_WHAT YOU WILL DO_
Copy the records below verbatim, starting with the line that contains "Service [691, 795]" and ending with the line that contains "matter [717, 155]", both included.

(Data entries)

"""

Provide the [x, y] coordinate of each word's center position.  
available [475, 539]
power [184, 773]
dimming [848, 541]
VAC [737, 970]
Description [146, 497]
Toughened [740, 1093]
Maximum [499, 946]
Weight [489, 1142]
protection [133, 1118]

"""
"""

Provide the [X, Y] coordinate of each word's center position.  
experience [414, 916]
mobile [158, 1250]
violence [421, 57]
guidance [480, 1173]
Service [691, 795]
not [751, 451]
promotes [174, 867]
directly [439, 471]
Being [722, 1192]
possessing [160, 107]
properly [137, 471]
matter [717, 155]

"""

_CORRECT ANSWER_
Service [691, 795]
not [751, 451]
promotes [174, 867]
directly [439, 471]
Being [722, 1192]
possessing [160, 107]
properly [137, 471]
matter [717, 155]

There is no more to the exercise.